WCB 2010: The Post-Mortem


For those of you who’ve just spent four Singaporean days braving fierce heat and humidity outside and fierce air-conditioning inside, how was it for you?  What were the hits and misses of this year’s WCB?

I’ll start the ball rolling: I particularly enjoyed Anthony Wrigley’s paper on proxy proxies, and am looking forward to the publication of the complete version – I think I’ve identified a problem, but I’d want to see the finished product before I say too much.  I also liked the paper on assisted self-harm by Kerry Gutridge.  Malcolm Parker’s paper was interesting, though problematic, as was Pam Kolopack’s.  Steve Wilkinson is always worth hearing – I think that, as long as you buy consequentialism, he’s got the saviour sibling argument pretty much wrapped up – as are Katrien Devolder and Tom Douglas.

For me, the fail of the conference was the paper that talked about magic dancing as a cure for cancer.  I’ll give no details: you know who you are, and the others who sat through your paper do, too.  Kitsch moment of the conference had to be the opening ceremony: it was nice to have the President of Singapore there, I suppose – but the big red button was a bit much.
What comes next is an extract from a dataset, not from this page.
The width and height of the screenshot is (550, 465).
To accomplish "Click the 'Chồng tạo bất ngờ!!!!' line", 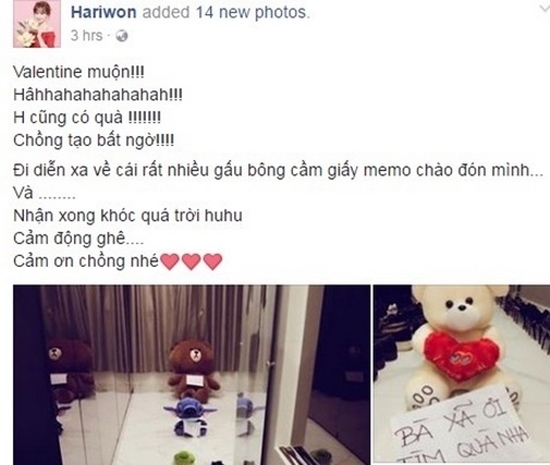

And I think I’m only one of a significant group who has a request for the next WCB: can we have some more proper philosophy, please?  Failing that, just an argument would be lovely.  Magic dancing aside, there were some really dire papers – and probably enough to swamp the good ones that had substance to them – and the problem was generally reducible to being about a serious lack of structured argument.  I know that bioethics is supposed to be a broad discipline… but, all the same, there are plenty of people who simply don’t know what they’re doing out there.

OK: I’ve put my cards on the table.  What were your hits and misses?